The most intriguing guest was CEO of Malaria No More, Martin Edlund. How did he became a CEO of a nonprofit? He did not have a career path, but being a career hack by acquiring skills from different places. If you look at his Linkedin profile, it’s all over the map:
- He majored in Government at Harvard.
- Founder of one of the last successful companies in the dot.com era.
- A writer.
- Heads up a nonprofit.
All those places he worked for, he learn something and acquire a skill. Edlund says you can’t prepare for career opportunities that may or may not exist in the future, but learn something from your opportunity you have and take it to your next phase. Edlund also mention that people need to be a MVP…minimum viable product, to be an essential core features that are needed for something to go to market.
I want to break down Edlund’s talk in three categories: entrepreneur/executive, the employee, and the job seeker.
This is self-explanatory as the entrepreneur/executive used to be in the position most of us are in right now. They did the work, they know the colleagues and their functions, they know the culture, and have the intangibles to maintain it or take it to the next level. They know the ins and outs because they’ve been down this road before.

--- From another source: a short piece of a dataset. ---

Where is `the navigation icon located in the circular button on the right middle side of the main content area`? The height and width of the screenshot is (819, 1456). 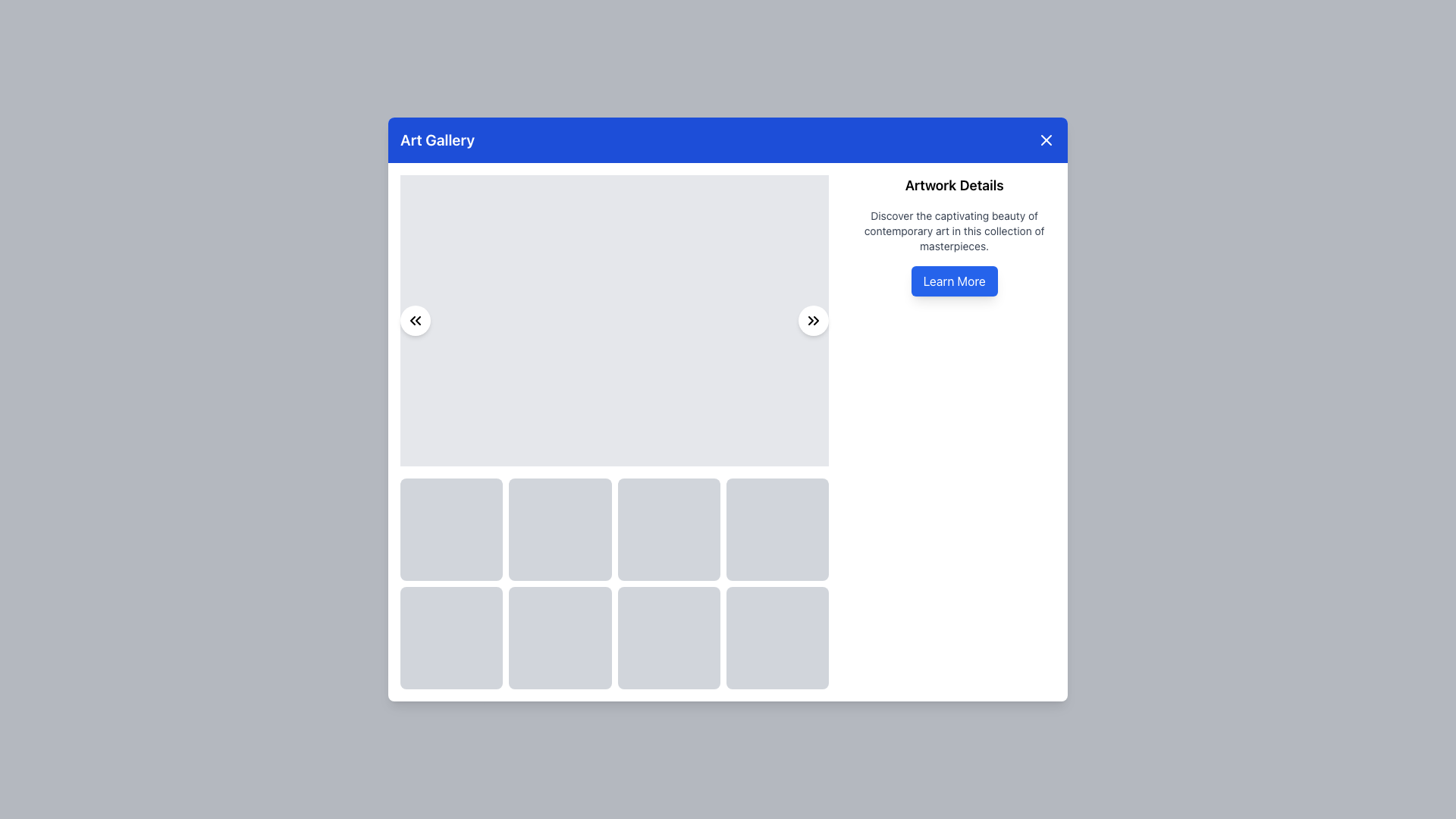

The employee’s main job is what they’re doing with the company, but that should not be the only thing. Employees should check out to other departments of how they function and attend to their events. Employees should also attend company functions. Granted, it maybe cheesy or you’re too cool for it, but it’s your best opportunity to learn about your co-workers and what they do. As an employee, you have the best view of how everything works and make it better.
The Job Seeker:
This is where it gets tricky. The job seeker has the skills to handle a job (or jobs), but are not defined because the path they took. This is where the recruiter or hiring manager have to project if they’re a good candidate to interview and then if he/she is a good hire. Most of the time, Hr professionals, recruiters, and hiring managers are looking for known qualities and a sure thing than take a project and develop them in their company. I’ve always said that although recruiters can be innovators for the company, most tend to look at talent at face value.
How can job seekers change the perception to recruiters? Actually nothing, but you can change the hiring manager’s mind. This is why the cover letter is an important weapon.
There was a debate that if you need a cover letter or not. Here’s the thing: recruiters look for information on the internet and the resume about you. Hiring managers want to know what you have done, step-by-step. The cover letter should be to the hiring manager. The recruiter gets it as an additional attachment, but it helps that the recruiter understands what the job entails by seeing it in his/her eyes.
Martin Edlund’s talk reminds me that in the hiring process, we need to eliminate the “What do you think you’re going to be in 5 years?” stuff since it’s projected millennials will work around 25 jobs in a 50 year span. In addition, job hopping used to be bad thing because it perceives you’re not showing loyalty, when in reality, they (employee and/or employer) could have run its course, both wanted different things, or something else.
What job seekers and employers should focus on is:
- Why did you apply for this company?
- What skills, that you acquired, that could help our department/company?
- What did you learn from each organization you work for?
If you answer these questions, you can force the issue with HR, recruiting, and the hiring manager. It’s up to them if they want and that will depend on their needs and projection of the company. All you have to do is still work on acquiring your skill set to be a better worker in the future.